**SUPPLIED MATERIAL:**
════════════════

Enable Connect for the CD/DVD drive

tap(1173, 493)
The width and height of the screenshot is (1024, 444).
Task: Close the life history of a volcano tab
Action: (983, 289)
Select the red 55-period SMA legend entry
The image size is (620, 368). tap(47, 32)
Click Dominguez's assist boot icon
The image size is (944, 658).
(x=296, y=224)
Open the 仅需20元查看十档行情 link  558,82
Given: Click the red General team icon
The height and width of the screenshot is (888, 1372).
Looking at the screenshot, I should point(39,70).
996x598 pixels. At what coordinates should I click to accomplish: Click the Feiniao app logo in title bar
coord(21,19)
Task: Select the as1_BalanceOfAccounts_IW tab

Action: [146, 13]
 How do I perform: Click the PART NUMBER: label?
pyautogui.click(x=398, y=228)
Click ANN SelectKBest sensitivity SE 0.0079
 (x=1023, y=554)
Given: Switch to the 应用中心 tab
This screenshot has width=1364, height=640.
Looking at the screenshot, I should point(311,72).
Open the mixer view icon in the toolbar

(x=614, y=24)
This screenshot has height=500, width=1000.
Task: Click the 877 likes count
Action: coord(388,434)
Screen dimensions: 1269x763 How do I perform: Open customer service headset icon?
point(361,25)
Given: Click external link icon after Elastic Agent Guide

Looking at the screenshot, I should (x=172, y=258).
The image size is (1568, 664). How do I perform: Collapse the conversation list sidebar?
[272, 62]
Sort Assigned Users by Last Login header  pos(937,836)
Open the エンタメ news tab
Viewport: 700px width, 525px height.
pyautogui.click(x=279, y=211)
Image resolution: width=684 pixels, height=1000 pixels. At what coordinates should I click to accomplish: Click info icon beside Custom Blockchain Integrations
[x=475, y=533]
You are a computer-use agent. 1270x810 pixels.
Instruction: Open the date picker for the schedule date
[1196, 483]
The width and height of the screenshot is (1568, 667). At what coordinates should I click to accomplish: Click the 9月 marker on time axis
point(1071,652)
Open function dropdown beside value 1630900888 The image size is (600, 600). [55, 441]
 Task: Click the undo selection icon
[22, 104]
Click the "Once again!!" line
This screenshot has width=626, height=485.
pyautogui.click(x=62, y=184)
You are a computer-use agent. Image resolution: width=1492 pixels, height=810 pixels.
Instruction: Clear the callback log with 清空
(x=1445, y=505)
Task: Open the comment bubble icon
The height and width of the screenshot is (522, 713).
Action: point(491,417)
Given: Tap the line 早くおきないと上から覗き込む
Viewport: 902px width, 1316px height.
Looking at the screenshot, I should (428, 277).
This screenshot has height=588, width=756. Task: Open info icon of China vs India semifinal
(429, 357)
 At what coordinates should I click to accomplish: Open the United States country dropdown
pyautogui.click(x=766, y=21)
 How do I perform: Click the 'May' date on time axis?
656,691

════════════════

**TASK INSTRUCTIONS:**
Your answer should be an exact transcription of the data above.

**PROBLEM SOLUTION:**
Enable Connect for the CD/DVD drive

tap(1173, 493)
The width and height of the screenshot is (1024, 444).
Task: Close the life history of a volcano tab
Action: (983, 289)
Select the red 55-period SMA legend entry
The image size is (620, 368). tap(47, 32)
Click Dominguez's assist boot icon
The image size is (944, 658).
(x=296, y=224)
Open the 仅需20元查看十档行情 link  558,82
Given: Click the red General team icon
The height and width of the screenshot is (888, 1372).
Looking at the screenshot, I should point(39,70).
996x598 pixels. At what coordinates should I click to accomplish: Click the Feiniao app logo in title bar
coord(21,19)
Task: Select the as1_BalanceOfAccounts_IW tab

Action: [146, 13]
 How do I perform: Click the PART NUMBER: label?
pyautogui.click(x=398, y=228)
Click ANN SelectKBest sensitivity SE 0.0079
 (x=1023, y=554)
Given: Switch to the 应用中心 tab
This screenshot has width=1364, height=640.
Looking at the screenshot, I should point(311,72).
Open the mixer view icon in the toolbar

(x=614, y=24)
This screenshot has height=500, width=1000.
Task: Click the 877 likes count
Action: coord(388,434)
Screen dimensions: 1269x763 How do I perform: Open customer service headset icon?
point(361,25)
Given: Click external link icon after Elastic Agent Guide

Looking at the screenshot, I should (x=172, y=258).
The image size is (1568, 664). How do I perform: Collapse the conversation list sidebar?
[272, 62]
Sort Assigned Users by Last Login header  pos(937,836)
Open the エンタメ news tab
Viewport: 700px width, 525px height.
pyautogui.click(x=279, y=211)
Image resolution: width=684 pixels, height=1000 pixels. At what coordinates should I click to accomplish: Click info icon beside Custom Blockchain Integrations
[x=475, y=533]
You are a computer-use agent. 1270x810 pixels.
Instruction: Open the date picker for the schedule date
[1196, 483]
The width and height of the screenshot is (1568, 667). At what coordinates should I click to accomplish: Click the 9月 marker on time axis
point(1071,652)
Open function dropdown beside value 1630900888 The image size is (600, 600). [55, 441]
 Task: Click the undo selection icon
[22, 104]
Click the "Once again!!" line
This screenshot has width=626, height=485.
pyautogui.click(x=62, y=184)
You are a computer-use agent. Image resolution: width=1492 pixels, height=810 pixels.
Instruction: Clear the callback log with 清空
(x=1445, y=505)
Task: Open the comment bubble icon
The height and width of the screenshot is (522, 713).
Action: point(491,417)
Given: Tap the line 早くおきないと上から覗き込む
Viewport: 902px width, 1316px height.
Looking at the screenshot, I should (428, 277).
This screenshot has height=588, width=756. Task: Open info icon of China vs India semifinal
(429, 357)
 At what coordinates should I click to accomplish: Open the United States country dropdown
pyautogui.click(x=766, y=21)
 How do I perform: Click the 'May' date on time axis?
656,691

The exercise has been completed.